Recorded data:
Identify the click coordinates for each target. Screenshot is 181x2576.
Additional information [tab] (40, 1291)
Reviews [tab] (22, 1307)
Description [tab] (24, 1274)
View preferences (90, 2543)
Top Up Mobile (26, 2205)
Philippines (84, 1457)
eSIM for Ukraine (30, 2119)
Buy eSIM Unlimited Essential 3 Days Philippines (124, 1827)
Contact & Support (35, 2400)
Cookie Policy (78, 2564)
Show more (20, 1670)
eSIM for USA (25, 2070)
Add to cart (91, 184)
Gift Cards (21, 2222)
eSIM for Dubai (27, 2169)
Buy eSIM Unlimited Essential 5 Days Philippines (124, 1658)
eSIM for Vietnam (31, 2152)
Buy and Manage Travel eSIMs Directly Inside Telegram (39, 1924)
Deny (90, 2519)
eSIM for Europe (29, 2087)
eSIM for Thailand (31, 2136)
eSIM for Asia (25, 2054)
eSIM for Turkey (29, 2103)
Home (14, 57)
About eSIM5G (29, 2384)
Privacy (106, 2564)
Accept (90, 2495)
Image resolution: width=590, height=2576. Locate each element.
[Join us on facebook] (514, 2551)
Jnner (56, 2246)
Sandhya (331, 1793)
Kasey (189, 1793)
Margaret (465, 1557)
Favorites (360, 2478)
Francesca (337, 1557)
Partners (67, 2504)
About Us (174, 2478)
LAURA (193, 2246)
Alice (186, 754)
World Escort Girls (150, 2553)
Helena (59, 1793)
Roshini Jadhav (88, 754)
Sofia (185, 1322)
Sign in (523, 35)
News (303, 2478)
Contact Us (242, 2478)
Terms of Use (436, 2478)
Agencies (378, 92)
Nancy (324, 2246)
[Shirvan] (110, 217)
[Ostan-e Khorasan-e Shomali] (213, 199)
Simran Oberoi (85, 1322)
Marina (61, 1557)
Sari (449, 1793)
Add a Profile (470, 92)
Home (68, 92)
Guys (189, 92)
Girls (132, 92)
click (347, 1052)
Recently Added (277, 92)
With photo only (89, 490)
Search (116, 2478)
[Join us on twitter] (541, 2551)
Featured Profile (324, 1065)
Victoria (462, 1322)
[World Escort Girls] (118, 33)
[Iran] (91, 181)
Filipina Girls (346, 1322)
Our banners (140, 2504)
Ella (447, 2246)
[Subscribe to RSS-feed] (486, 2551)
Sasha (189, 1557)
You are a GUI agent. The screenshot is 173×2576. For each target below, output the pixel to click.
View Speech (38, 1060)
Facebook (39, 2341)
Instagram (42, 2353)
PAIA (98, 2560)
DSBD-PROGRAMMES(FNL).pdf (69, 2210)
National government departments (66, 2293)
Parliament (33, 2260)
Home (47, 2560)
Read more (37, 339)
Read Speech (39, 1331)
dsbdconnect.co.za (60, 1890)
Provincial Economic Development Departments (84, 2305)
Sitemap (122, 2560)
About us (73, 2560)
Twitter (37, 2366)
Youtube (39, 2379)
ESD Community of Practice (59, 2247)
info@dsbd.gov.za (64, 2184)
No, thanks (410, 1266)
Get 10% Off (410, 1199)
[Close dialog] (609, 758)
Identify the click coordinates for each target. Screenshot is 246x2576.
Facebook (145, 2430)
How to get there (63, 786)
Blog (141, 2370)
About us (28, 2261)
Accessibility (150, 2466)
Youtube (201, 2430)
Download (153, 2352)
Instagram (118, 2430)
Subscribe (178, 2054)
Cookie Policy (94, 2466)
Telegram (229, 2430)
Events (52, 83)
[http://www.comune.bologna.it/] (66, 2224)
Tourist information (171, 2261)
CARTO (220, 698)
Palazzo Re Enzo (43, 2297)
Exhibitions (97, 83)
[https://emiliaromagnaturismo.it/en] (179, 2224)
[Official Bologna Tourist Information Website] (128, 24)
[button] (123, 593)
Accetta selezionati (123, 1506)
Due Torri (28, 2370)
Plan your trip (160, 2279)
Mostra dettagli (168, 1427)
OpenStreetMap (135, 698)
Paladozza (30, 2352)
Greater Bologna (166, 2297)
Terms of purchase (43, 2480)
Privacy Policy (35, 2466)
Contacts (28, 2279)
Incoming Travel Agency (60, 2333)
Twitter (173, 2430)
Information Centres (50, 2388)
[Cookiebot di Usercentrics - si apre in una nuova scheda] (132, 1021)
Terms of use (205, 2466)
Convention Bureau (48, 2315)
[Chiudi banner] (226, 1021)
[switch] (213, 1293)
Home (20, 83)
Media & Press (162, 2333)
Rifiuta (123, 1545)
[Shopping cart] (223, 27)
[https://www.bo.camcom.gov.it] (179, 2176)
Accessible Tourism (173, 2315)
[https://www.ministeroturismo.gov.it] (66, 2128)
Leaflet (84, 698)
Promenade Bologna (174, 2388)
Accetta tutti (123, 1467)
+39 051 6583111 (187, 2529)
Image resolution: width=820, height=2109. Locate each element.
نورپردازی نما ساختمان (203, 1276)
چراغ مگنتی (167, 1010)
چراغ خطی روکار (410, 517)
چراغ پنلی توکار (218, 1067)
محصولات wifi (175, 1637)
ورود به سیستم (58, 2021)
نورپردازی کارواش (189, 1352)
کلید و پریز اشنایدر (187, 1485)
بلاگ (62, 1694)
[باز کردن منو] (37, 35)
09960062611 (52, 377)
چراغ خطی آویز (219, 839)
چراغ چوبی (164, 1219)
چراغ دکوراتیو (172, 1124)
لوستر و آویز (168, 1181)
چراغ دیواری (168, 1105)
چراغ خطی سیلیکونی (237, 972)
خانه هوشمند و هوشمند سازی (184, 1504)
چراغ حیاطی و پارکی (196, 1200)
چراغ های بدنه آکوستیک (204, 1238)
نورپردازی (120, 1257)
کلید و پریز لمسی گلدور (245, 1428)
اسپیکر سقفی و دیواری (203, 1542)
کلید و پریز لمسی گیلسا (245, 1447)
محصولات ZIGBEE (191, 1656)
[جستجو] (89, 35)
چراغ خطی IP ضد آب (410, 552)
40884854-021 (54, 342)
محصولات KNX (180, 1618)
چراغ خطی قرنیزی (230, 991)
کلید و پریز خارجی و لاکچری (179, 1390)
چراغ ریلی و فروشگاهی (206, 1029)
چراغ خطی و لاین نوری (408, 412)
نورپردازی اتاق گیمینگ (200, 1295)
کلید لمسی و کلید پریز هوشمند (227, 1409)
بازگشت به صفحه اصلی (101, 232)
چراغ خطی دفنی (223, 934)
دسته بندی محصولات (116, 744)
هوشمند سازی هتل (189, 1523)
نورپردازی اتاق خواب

Exercise aim: Give back exactly the lines above starting at the line where "[Cookiebot di Usercentrics" appears and ending at the line where "Image resolution: width=820, height=2109." appears, both included, with no other lines.

Task answer:
[Cookiebot di Usercentrics - si apre in una nuova scheda] (132, 1021)
Terms of use (205, 2466)
Convention Bureau (48, 2315)
[Chiudi banner] (226, 1021)
[switch] (213, 1293)
Home (20, 83)
Media & Press (162, 2333)
Rifiuta (123, 1545)
[Shopping cart] (223, 27)
[https://www.bo.camcom.gov.it] (179, 2176)
Accessible Tourism (173, 2315)
[https://www.ministeroturismo.gov.it] (66, 2128)
Leaflet (84, 698)
Promenade Bologna (174, 2388)
Accetta tutti (123, 1467)
+39 051 6583111 (187, 2529)
Image resolution: width=820, height=2109. Locate each element.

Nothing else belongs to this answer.